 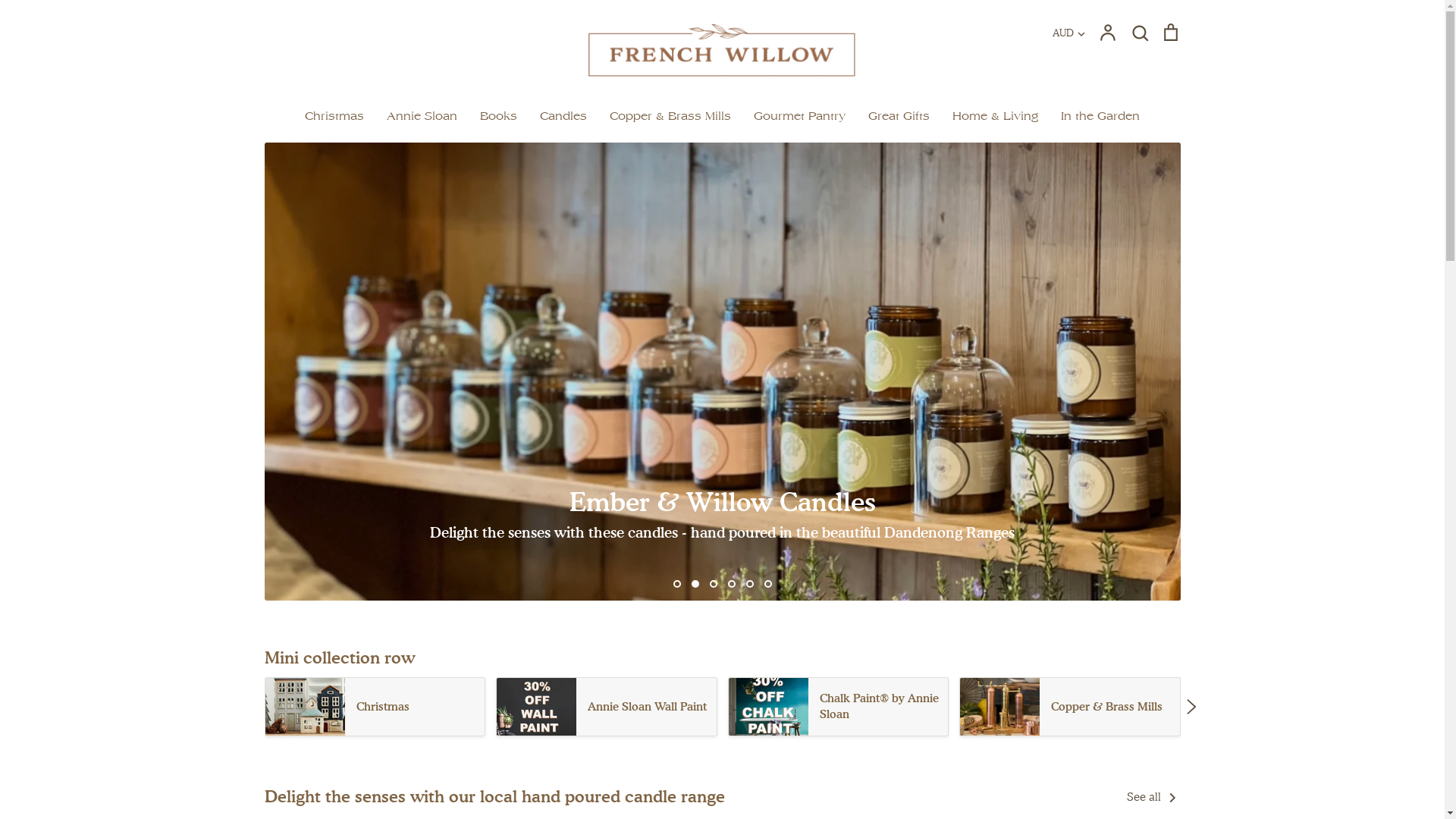 What do you see at coordinates (304, 115) in the screenshot?
I see `'Christmas'` at bounding box center [304, 115].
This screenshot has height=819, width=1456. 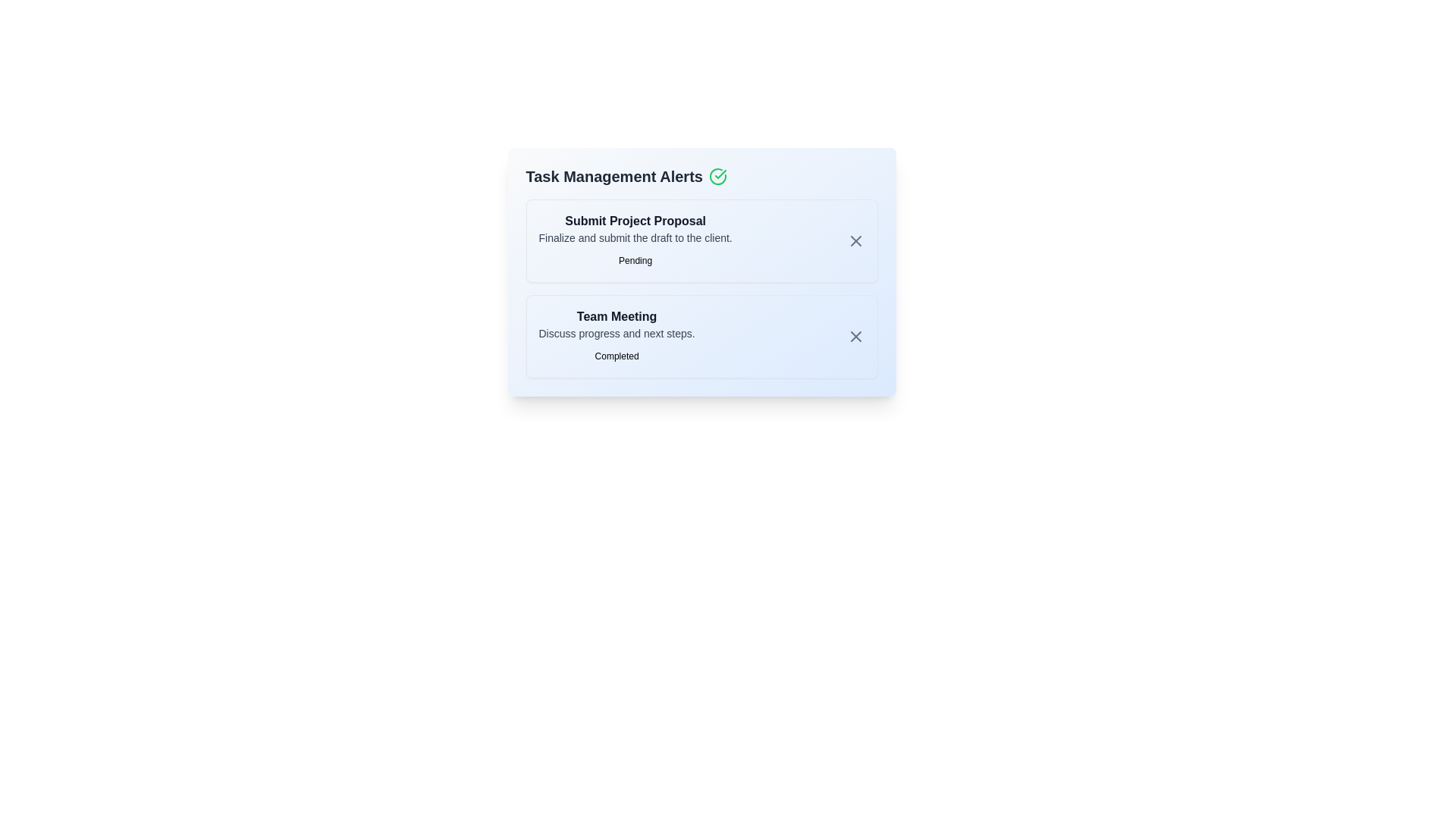 What do you see at coordinates (855, 240) in the screenshot?
I see `'X' button next to the task titled 'Submit Project Proposal' to dismiss it` at bounding box center [855, 240].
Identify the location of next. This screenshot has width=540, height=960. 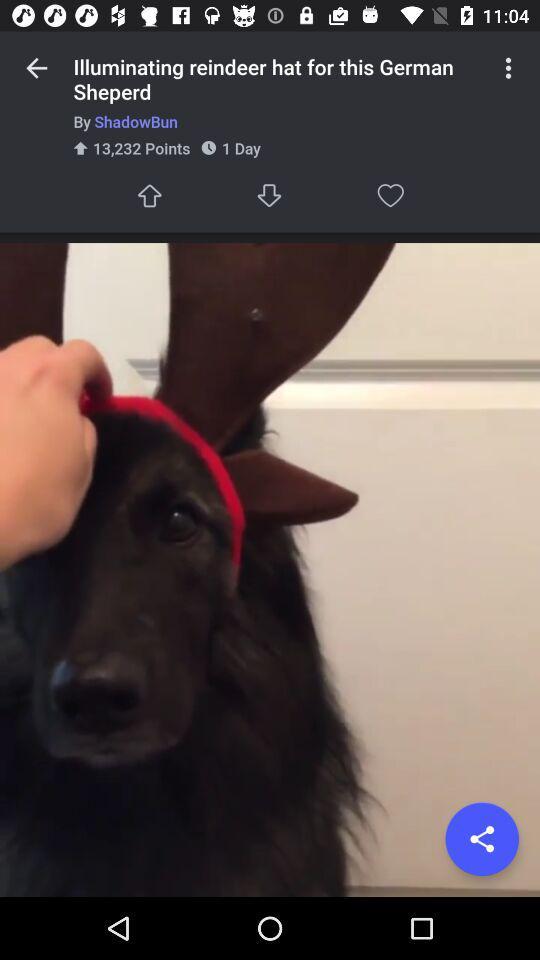
(270, 195).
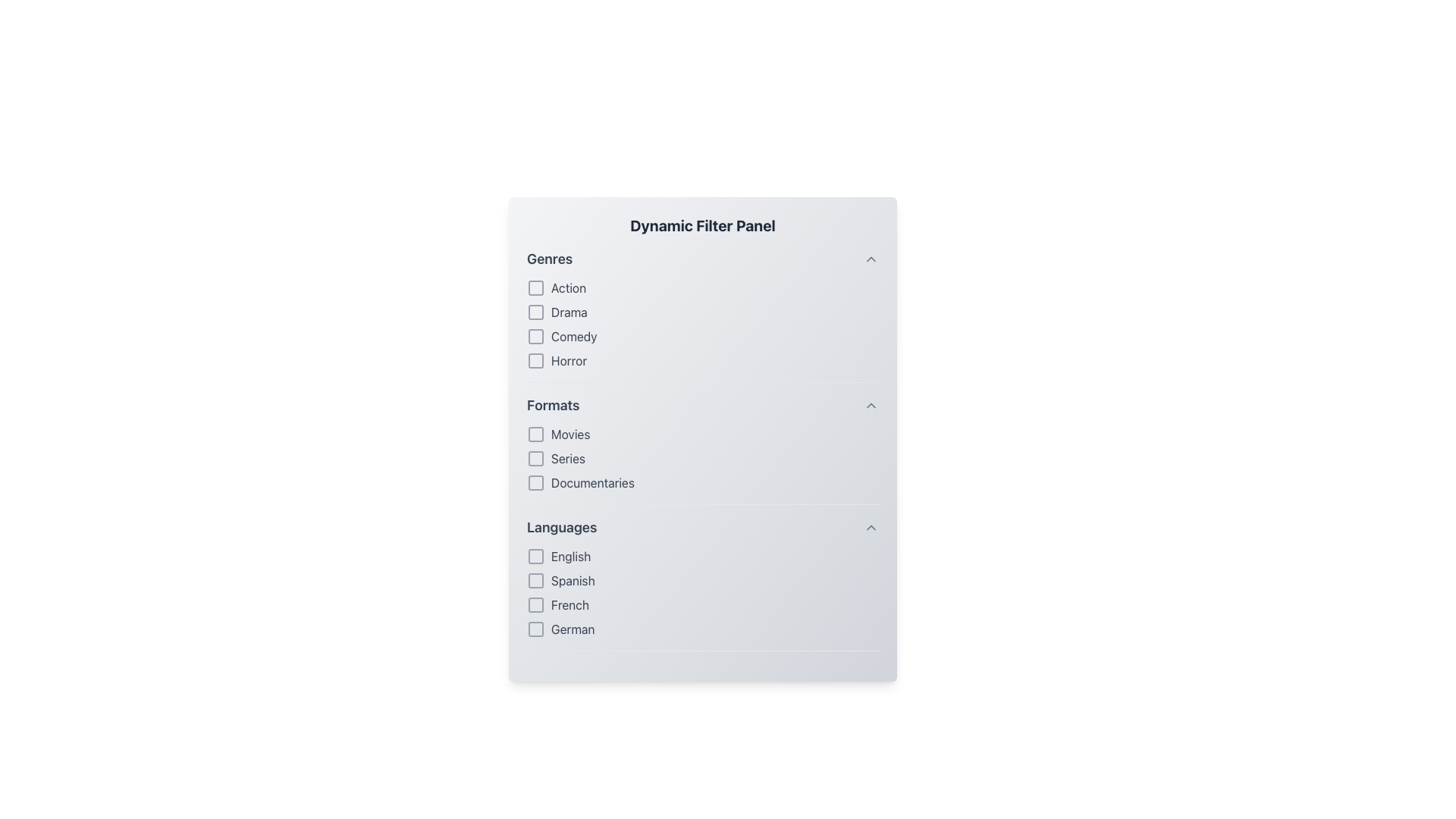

_Exercise:_ Rewrite the data from the line containing "Identify the location" through the end, substituting "position" for "location" and leaving everything else unchanged. Omit the pictures from your answer.

_Written answer:_
Identify the position of next. This screenshot has width=540, height=960. 
(270, 195).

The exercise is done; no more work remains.